# Dying of the bees
## Correlation between the use of selected pesticides and the bee colony loss rate for each U.S. state

# Content
1. Data Collection
        1.1 Pesticide use dataset
        1.2 Bees dataset
2. Prepare the datasets
        2.1 Prepare Pesticide-Use dataset
        2.2 Prepare Bee-Colony-Loss dataset
3. Analyze for correlation
5. Conclusion

# 1. Data Collection

To the fetch the data simply run following command: "python3 read_data.py"  

In [None]:
%run read_data.py

Directory  data  already exists


To find a correlation between the use of selected pesticides and the annual bee colony loss, I used two different sources for the datasets, which will be explained later in detail. 

### 1.1 Pesticide dataset

The first dataset - use of pesticdes - is derived from following source: https://water.usgs.gov/nawqa/pnsp/usage/maps/
The NAWQA Pesticide National Synthesis Project, which began in 1992, is a national-scale assessment of the occurrence and behavior of pesticides in streams and ground water of the United States and the potential for pesticides to adversely affect drinking-water supplies or aquatic ecosystems.

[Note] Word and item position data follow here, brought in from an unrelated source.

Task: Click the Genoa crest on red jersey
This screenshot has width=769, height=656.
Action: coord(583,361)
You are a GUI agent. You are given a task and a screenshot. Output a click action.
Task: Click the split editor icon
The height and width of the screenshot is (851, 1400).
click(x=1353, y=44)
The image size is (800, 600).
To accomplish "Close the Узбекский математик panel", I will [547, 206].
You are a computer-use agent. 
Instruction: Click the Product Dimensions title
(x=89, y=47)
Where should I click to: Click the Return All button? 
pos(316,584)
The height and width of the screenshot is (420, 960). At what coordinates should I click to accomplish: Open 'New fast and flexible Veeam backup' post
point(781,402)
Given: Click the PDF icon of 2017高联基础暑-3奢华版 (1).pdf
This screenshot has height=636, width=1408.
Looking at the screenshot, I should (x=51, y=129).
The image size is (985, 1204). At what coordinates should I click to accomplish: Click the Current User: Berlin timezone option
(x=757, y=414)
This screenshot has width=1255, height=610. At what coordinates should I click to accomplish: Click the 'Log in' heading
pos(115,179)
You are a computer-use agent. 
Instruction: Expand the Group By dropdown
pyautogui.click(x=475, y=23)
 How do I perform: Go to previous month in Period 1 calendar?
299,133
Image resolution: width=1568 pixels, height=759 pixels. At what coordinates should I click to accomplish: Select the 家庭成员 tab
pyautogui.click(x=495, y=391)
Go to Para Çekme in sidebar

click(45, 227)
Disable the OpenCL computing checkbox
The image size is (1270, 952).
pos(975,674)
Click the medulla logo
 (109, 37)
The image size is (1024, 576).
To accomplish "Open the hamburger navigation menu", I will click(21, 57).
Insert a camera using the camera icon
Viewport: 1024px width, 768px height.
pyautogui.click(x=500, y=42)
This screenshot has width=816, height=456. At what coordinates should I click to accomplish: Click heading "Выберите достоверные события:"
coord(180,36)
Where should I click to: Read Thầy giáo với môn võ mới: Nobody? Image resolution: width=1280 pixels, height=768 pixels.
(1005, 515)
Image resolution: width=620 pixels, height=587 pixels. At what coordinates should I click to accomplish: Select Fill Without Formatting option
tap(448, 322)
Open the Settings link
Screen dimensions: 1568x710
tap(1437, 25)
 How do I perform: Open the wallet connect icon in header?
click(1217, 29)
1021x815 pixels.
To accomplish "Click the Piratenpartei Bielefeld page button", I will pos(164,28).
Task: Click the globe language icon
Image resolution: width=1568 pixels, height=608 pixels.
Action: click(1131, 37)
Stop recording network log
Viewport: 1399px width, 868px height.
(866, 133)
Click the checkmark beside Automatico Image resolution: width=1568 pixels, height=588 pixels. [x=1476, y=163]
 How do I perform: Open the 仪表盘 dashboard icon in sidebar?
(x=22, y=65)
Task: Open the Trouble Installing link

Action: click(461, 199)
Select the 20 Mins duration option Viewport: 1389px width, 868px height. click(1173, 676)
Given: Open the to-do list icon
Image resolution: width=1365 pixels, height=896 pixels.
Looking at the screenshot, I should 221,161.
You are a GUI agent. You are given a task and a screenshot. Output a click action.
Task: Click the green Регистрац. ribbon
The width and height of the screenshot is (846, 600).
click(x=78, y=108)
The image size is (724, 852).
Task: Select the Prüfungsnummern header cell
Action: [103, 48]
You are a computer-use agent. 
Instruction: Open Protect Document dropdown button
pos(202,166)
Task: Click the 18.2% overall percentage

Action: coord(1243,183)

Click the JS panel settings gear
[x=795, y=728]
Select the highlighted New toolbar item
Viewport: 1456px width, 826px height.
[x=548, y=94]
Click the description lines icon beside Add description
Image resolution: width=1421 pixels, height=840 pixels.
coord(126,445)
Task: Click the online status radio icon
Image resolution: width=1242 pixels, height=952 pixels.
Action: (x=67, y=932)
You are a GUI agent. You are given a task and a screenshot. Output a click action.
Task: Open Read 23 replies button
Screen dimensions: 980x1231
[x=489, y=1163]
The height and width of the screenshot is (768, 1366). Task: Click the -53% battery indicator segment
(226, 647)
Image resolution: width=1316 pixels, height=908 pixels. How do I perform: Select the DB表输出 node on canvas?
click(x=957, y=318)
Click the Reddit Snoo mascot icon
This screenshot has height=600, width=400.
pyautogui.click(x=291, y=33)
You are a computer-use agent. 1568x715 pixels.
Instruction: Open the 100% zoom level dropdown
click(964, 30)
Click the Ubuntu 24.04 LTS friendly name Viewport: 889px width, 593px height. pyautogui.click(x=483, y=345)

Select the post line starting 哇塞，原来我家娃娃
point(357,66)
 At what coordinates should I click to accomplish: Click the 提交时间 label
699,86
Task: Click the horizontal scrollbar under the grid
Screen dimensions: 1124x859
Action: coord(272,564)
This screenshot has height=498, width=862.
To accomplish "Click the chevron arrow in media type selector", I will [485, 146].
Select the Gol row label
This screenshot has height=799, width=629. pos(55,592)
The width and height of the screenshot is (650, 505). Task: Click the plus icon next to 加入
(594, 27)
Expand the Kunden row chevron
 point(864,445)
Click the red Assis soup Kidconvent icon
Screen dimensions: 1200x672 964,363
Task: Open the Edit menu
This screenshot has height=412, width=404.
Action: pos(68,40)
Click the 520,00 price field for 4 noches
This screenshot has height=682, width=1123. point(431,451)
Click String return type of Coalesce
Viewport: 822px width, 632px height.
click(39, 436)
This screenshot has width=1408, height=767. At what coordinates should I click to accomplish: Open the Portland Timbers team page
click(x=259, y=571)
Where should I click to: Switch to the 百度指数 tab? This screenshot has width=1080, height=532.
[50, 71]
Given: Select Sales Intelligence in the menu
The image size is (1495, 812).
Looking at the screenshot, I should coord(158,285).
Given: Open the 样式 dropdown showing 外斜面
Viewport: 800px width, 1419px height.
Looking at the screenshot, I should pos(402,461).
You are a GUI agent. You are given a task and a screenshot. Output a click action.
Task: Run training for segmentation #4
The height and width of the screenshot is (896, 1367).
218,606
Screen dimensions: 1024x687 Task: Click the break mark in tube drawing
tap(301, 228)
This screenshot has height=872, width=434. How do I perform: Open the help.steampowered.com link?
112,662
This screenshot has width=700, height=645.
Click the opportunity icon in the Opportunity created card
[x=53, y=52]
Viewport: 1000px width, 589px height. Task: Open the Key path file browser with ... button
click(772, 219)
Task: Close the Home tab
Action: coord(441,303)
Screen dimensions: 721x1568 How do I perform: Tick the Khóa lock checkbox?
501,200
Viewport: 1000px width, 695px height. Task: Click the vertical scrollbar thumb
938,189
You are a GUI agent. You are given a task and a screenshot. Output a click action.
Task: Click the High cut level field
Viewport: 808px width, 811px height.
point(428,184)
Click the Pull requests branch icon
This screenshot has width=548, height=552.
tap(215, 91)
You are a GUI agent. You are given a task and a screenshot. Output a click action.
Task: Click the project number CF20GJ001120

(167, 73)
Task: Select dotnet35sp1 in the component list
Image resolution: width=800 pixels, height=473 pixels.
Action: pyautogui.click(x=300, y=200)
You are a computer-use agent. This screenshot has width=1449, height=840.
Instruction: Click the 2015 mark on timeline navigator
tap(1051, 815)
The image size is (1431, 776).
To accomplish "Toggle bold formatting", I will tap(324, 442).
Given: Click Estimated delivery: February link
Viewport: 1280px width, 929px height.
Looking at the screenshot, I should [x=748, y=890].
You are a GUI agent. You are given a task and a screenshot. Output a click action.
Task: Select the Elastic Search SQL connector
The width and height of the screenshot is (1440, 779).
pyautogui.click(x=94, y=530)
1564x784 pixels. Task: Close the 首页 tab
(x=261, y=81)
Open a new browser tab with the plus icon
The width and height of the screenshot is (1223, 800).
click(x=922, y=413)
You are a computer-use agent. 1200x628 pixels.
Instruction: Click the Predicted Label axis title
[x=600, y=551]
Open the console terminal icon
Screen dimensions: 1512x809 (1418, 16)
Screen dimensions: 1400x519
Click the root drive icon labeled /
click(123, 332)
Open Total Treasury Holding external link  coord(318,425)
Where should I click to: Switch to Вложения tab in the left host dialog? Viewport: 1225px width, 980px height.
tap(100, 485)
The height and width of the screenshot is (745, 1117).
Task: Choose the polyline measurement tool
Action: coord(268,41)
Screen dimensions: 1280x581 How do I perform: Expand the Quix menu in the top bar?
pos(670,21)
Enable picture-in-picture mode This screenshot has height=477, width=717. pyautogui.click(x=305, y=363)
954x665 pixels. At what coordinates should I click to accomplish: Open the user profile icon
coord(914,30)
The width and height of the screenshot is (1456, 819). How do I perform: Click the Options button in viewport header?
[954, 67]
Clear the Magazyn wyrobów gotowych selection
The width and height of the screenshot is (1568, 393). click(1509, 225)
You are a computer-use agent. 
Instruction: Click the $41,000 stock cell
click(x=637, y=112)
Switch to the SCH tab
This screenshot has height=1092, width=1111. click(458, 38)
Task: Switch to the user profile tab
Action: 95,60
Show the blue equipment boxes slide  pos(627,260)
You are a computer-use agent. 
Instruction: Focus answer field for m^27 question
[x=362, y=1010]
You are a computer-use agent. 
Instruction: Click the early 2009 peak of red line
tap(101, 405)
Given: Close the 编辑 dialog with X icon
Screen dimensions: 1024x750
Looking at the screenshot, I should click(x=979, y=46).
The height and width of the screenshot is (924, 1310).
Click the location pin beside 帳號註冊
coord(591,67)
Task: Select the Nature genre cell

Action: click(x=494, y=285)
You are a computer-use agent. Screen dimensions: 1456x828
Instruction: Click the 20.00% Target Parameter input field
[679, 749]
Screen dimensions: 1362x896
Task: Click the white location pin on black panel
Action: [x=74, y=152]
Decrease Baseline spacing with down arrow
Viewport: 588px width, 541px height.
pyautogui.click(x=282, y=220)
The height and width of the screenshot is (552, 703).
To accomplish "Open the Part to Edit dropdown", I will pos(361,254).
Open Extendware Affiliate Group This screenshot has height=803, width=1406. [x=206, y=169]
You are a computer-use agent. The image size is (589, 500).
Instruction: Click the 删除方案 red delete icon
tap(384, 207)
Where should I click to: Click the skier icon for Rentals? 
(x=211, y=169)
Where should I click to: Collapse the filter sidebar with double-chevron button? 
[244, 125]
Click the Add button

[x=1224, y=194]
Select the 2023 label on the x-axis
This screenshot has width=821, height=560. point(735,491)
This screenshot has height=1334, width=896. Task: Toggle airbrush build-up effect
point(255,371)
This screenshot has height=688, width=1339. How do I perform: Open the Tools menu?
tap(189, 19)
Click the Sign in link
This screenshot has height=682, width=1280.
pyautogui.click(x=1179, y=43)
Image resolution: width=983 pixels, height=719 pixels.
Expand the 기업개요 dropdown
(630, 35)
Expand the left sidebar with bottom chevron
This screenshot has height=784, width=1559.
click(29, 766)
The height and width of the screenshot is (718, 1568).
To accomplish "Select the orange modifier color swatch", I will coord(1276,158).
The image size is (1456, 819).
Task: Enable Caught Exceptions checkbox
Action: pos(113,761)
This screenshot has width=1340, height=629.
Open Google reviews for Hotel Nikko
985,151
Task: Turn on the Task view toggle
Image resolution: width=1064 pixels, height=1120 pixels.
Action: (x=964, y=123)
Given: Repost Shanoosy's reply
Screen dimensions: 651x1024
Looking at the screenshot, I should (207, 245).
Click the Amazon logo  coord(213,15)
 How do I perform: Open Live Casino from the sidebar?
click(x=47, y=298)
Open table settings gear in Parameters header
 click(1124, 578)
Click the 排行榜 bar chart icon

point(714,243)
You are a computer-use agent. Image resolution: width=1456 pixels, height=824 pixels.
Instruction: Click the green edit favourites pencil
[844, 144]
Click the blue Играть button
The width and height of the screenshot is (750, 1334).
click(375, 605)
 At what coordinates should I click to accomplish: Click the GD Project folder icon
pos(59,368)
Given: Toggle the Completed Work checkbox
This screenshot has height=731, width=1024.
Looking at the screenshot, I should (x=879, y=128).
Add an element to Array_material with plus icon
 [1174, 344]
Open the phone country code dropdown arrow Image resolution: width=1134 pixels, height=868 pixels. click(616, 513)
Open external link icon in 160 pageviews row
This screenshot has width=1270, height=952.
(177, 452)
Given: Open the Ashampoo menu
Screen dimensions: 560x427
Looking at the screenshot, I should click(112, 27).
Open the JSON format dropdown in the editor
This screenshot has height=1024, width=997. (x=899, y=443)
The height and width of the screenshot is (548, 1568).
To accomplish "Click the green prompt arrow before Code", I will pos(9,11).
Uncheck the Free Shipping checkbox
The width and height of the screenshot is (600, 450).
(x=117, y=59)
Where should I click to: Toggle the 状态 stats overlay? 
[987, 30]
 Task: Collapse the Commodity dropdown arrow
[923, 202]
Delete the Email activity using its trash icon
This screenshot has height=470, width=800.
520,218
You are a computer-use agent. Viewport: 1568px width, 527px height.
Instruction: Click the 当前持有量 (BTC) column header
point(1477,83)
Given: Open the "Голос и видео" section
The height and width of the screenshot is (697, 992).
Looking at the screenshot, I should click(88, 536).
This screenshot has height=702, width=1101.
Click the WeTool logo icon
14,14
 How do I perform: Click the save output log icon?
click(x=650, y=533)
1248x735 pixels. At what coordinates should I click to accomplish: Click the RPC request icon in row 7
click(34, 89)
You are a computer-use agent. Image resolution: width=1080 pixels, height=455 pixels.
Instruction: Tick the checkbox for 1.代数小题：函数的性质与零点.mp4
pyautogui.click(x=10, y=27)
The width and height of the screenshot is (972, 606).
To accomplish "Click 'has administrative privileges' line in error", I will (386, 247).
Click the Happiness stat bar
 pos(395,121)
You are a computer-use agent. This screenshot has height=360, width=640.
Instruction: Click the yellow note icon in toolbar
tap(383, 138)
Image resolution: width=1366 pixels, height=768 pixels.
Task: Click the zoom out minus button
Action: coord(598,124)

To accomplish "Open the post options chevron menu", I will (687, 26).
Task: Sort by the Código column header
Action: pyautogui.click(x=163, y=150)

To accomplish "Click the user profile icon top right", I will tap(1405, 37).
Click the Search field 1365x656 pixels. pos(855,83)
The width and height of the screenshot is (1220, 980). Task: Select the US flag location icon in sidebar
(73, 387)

For all States except California, proprietary farm survey pesticide-use data are aggregated and reported at the multi-county *Crop Reporting District (CRD)* level. 
The USGS (U.S. Geological Survey) has estimated how various pesticides are used in agriculture in the different US states through those CRD's.

The USGS (U.S. Geological Survey) started collecting data from year 1992.
For this examination the years from 2013 until 2016 are going to be used.

In [None]:
import pandas as pd
import seaborn as sns

In [None]:
df_pesticide_use_2013 = pd.read_csv('data/pesticide_use_2013_dataset.txt', index_col=2, delimiter="\t",)
df_pesticide_use_2014 = pd.read_csv('data/pesticide_use_2014_dataset.txt', index_col=2, delimiter="\t")
df_pesticide_use_2015 = pd.read_csv('data/2015PreliminaryEstimates/EPest.county.estimates.2015.txt', index_col=2, delimiter="\t")
df_pesticide_use_2016 = pd.read_csv('data/2106PreliminaryEstimates/EPest.county.estimates.2016.txt', index_col=2, delimiter="\t")

In [None]:
#df_pesticide_use_2013 = df_pesticide_use_2013.reset_index()
#df_pesticide_use_2013 = df_pesticide_use_2013.groupby(['STATE_FIPS_CODE']).agg({'EPEST_HIGH_KG': np.sum, 'YEAR': 'first'})

In [None]:
number_of_datapoints_pesticides = df_pesticide_use_2013.size + df_pesticide_use_2014.size + df_pesticide_use_2015.size + df_pesticide_use_2016.size
print("number of datapoints: ",  number_of_datapoints_pesticides)

In [None]:
df_pesticide_use_2013.head()

### 1.2 Bees dataset

The second dataset - bee colony loss - is derived from following source: https://data.world/makeovermonday/2018w18-bee-colony-loss 
The dataset is originally from https://beeinformed.org/, which is in an organisation who gathers and analyzes data about bees.

Beeinformed started collecting data from year 2013.
For this examination the years from 2013 until 2016 are going to be used.

In [None]:
df_bee_colony_loss = pd.read_excel('data/bee_colony_loss.xlsx', index_col=2)
df_bee_colony_loss = df_bee_colony_loss.sort_values('Year')

In [None]:
number_of_datapoints_bee_colony_loss = df_bee_colony_loss.size
print("number of datapoints: ",  number_of_datapoints_bee_colony_loss)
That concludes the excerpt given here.